くも膜下出血で急逝した夫の〈生命保険金2,500万円〉、“非課税”のはずが…2年後に追徴課税1,000万円で50代専業主婦の妻、呆然「なにかの間違いでは?」【税理士が解説】

くも膜下出血で急逝した夫の〈生命保険金2,500万円〉、“非課税”のはずが…2年後に追徴課税1,000万円で50代専業主婦の妻、呆然「なにかの間違いでは?」【税理士が解説】
(※写真はイメージです/PIXTA)

節税対策として有効な「生命保険金」。しかし、契約内容によってはむしろ多額の税金がかかってしまうケースは少なくありません。本記事では、A子さんの事例とともに生命保険契約時の注意について、税理士法人OGUの小串嘉次信税理士が解説します。

相続税額の計算

夫の遺産の相続税額

まず、夫の預貯金を調べることから始めた。2,000万円であった。夫は4人の子供たちの学費を支払いながらも、よくこんなにたくさん残してくれたものである。A子さんは改めて夫に心から感謝した。

 

続いて、80坪の自宅の敷地について。評価は路線価価額で8,000万円。近ごろ、東京の地価は上がっているため、評価が高いのは仕方がない。しかしながら「小規模宅地の特例」の制度利用で80%の減額が可能となり、6,400万円が減額できる。結果、宅地の課税対象は1,600万円である。自宅の建物評価は1,000万円であった。

 

夫の主だった財産は以上であるため、相続税の課税対象は合計4,600万円となる。
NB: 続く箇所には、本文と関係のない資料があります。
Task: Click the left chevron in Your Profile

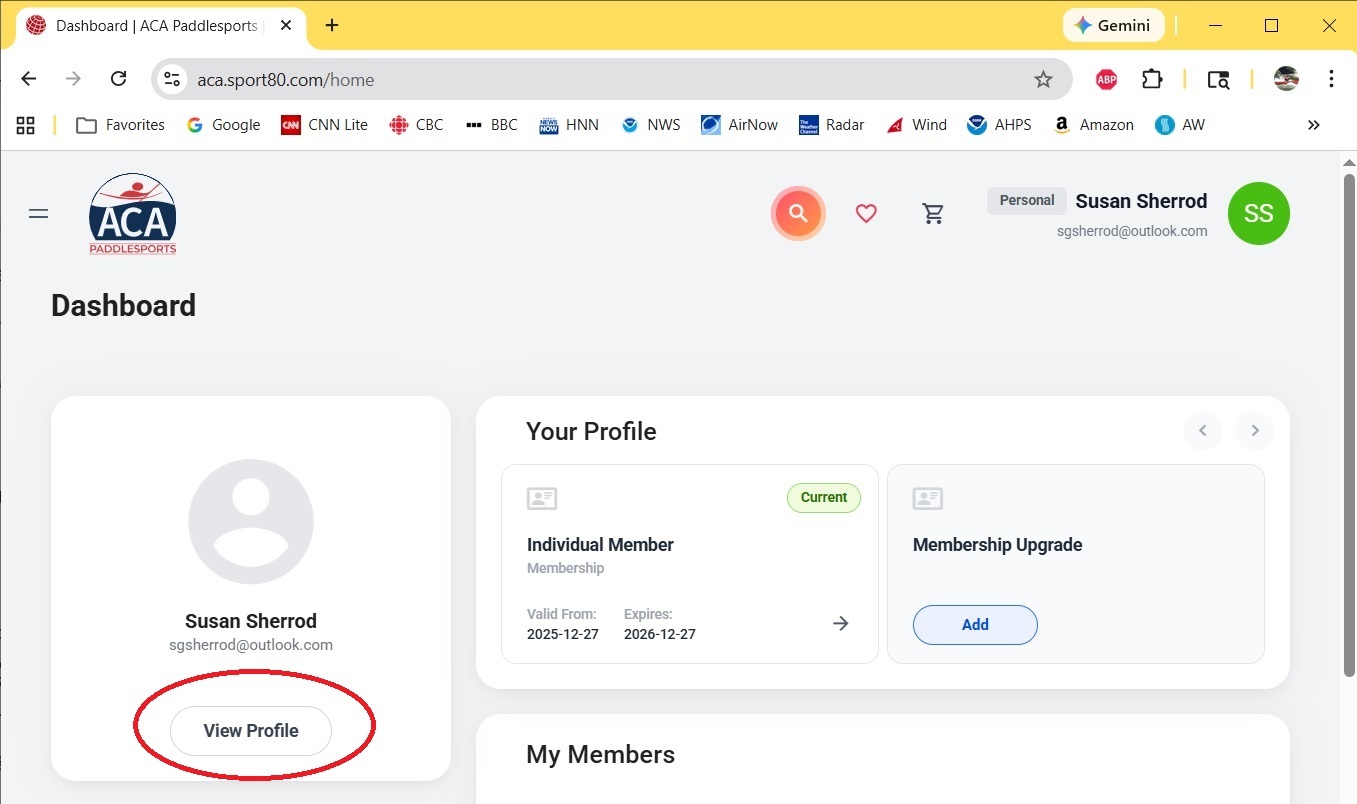Action: [1202, 430]
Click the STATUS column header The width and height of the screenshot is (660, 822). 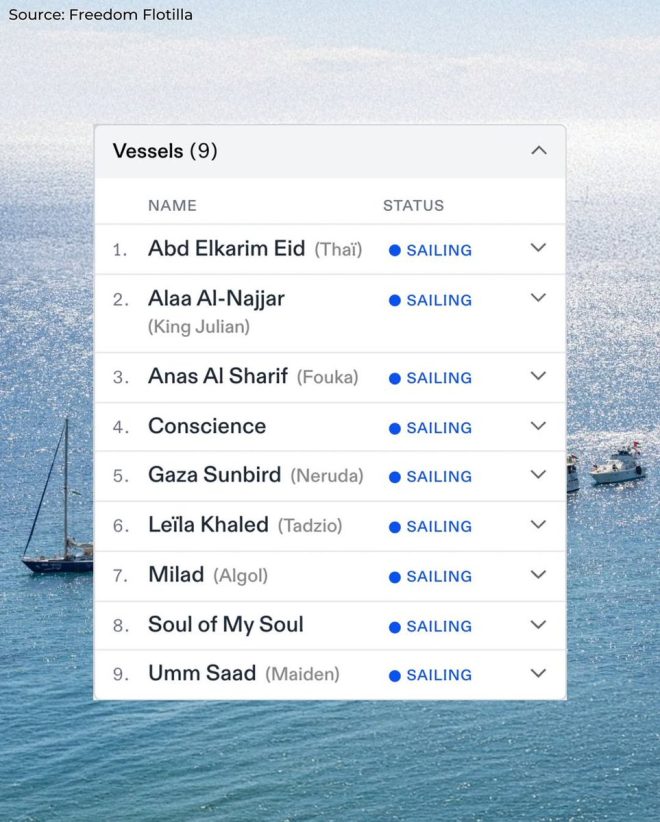point(413,205)
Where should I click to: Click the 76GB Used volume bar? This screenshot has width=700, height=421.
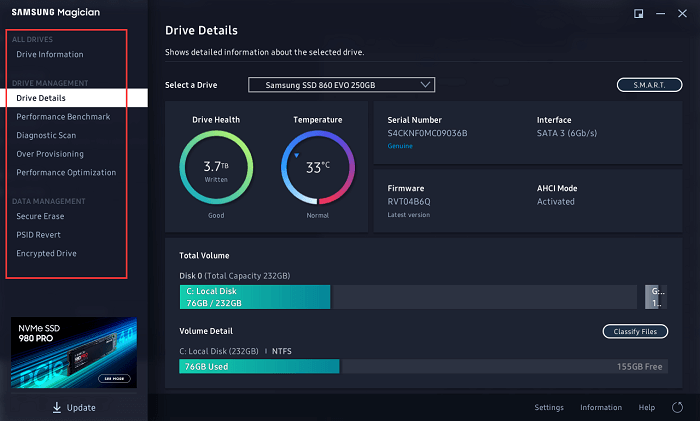coord(259,367)
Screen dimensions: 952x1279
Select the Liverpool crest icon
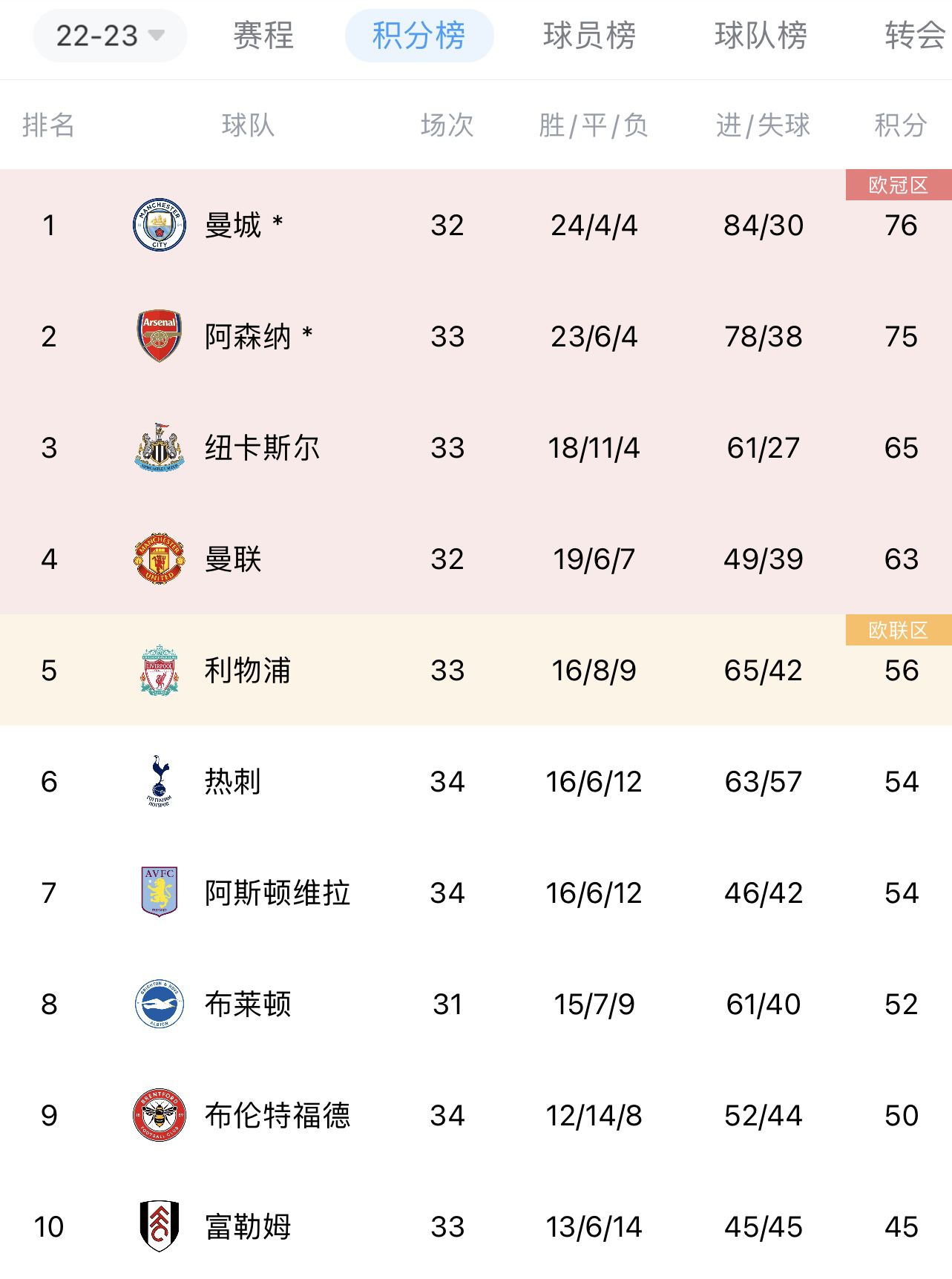coord(160,670)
相続税の基礎控除は相続人がA子と子供4人で6,000万円取れるため、A子さんの試算では相続税は課税されなさそうである。

 

義父からの生命保険金の存在

ここでA子さんは2年前に義父が契約していた、夫を被保険者とするB生命保険会社の生命保険契約を思い出した。「確か私が受取人になっていたよな……」A子さんは義父に連絡をとり、生命保険金の請求を依頼した。

 

B生命保険会社社からほどなく、受取人A子さんの銀行口座に2,500万円の保険金が振り込まれた。受け取った夫の生命保険金2,500万円は、

 

相続税法上法定相続人5人×500万円

 

の計算で、別枠の生命保険控除2,500万円が取れることをA子さんは知っていたので、生命保険金は課税されない判断をした。

 

その結果、相続税の課税対象4,600万円、生命保険金の課税対象額0円、基礎控除6,000万円。ゆえに相続税申告納税額0円とする相続税申告書を所轄税務署に期限内申告を行った。

2年後に届いた税務署からの手紙

相続税申告書を提出してから2年ほどが経った秋、所轄税務署の資産税課から問合せの手紙が届いた。B生命保険会社との生命保険契約で確認したいことがあるから来署してほしいとの趣旨である。

 

期日が指定されてあったので、当日税務署に訪問することにした。